29 Ekim'e fazla zaman kalmadı... "Göreceğiz."
Davetiyeyi biliyorsunuz...
"Türkiye Cumhurbaşkanı Recep Tayyip Erdoğan ve Bayan Erdoğan Cumhuriyet'in 91. yıldönümü vesilesiyle 29 Ekim 2014 Çarşamba günü saat 20.00'de Cumhurbaşkanlığı'nda (Beştepe) düzenlenecek kabul törenine katılımlarını......................"
Fıkrayı da biliyor olmalısınız...
Temel'in birinden alacağı varmış... Alamıyormuş.
Mahkemeye başvurmuş. Hâkim, davalıya sormuş:
- Temel'e olan borcunu neden ödemiyorsun?
- Hâkim Bey... Ben Temel'i tanimayrum.
Hâkim, Temel'e dönmüş:
- Davalı, seni tanımadığını söylüyor... Ne diyorsun?

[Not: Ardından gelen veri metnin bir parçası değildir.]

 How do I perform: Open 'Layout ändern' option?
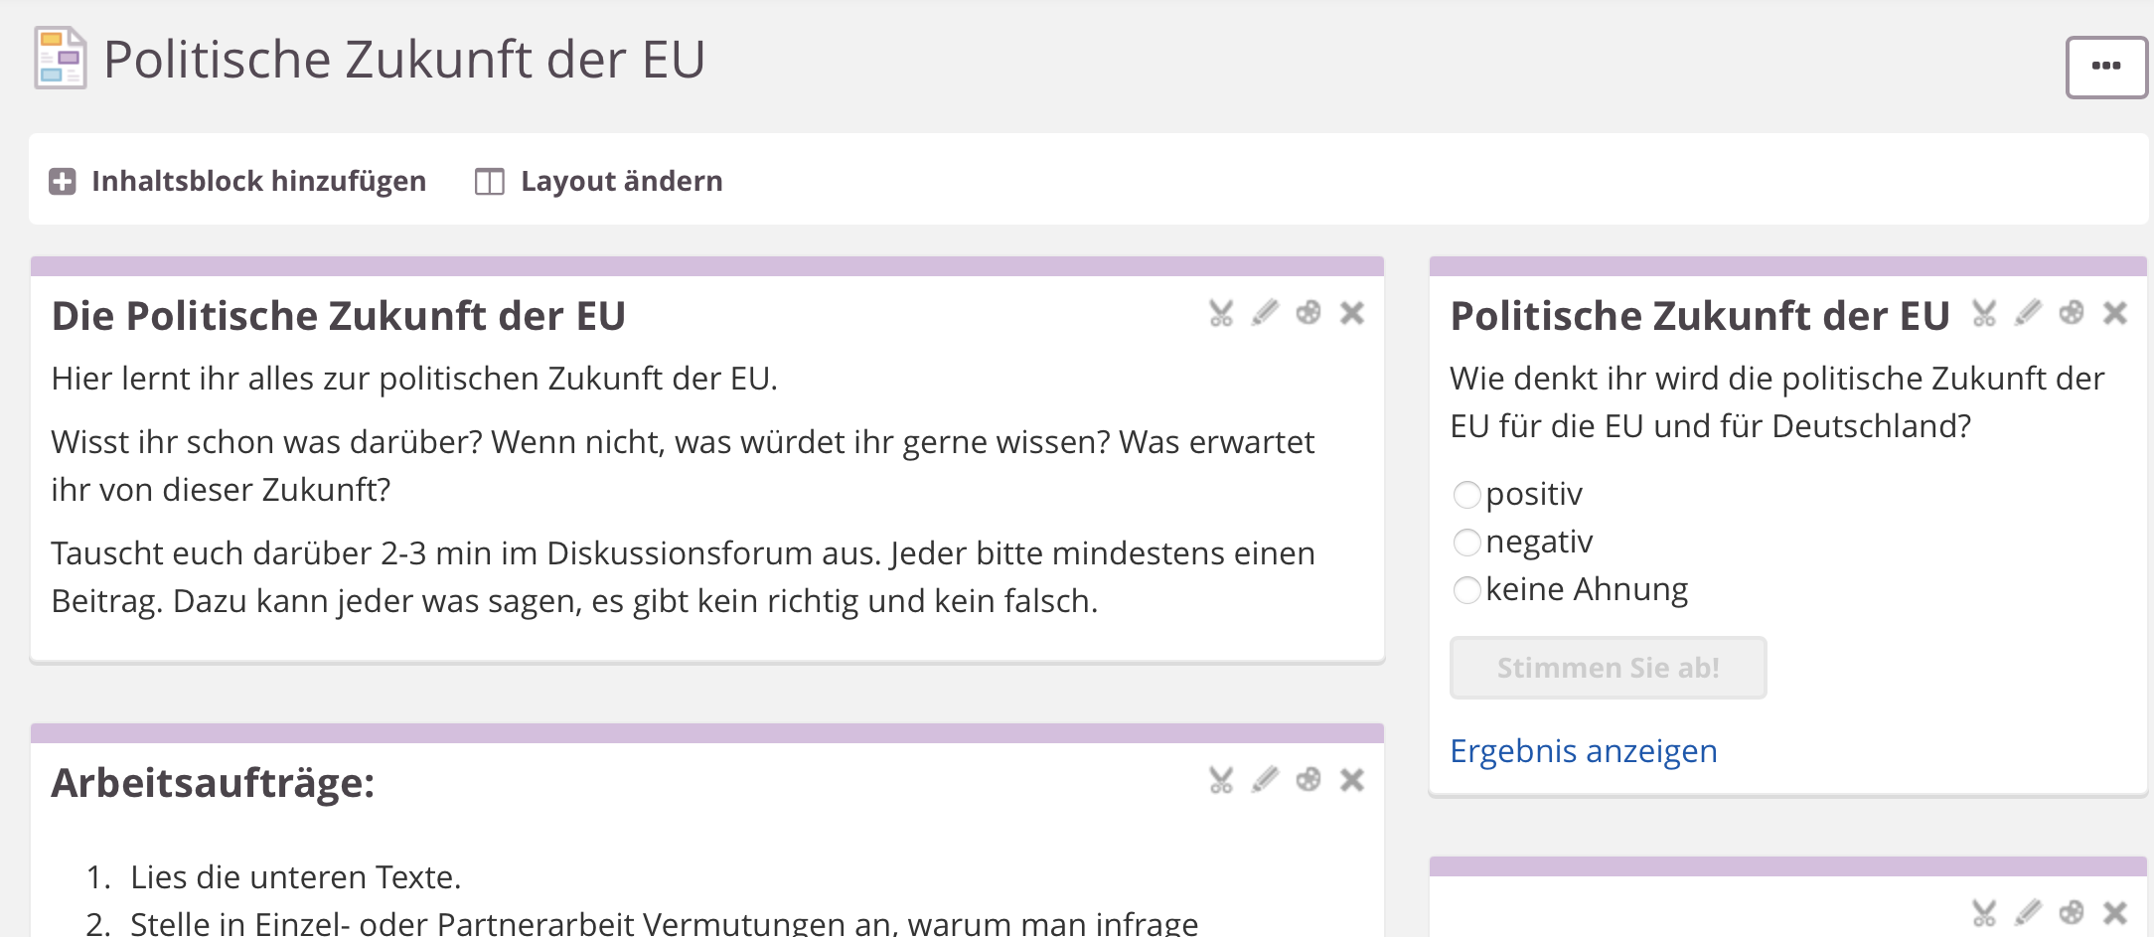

Temel bu... Kafasının tası atmış:
- Öyleyse ben de onu hiç tanimayrum.
Cumhurbaşkanı'nın 29 Ekim daveti üzerine yapılan tartışmalar insanın aklına ister istemez "Temel'in fıkrasını" getiriyor.
"Davete katıldın, katılmadın" meselesi... İncir çekirdeğini doldurmayacak bir tartışma.
İsterseniz "Bir bardak suda fırtına" da diyebilirsiniz.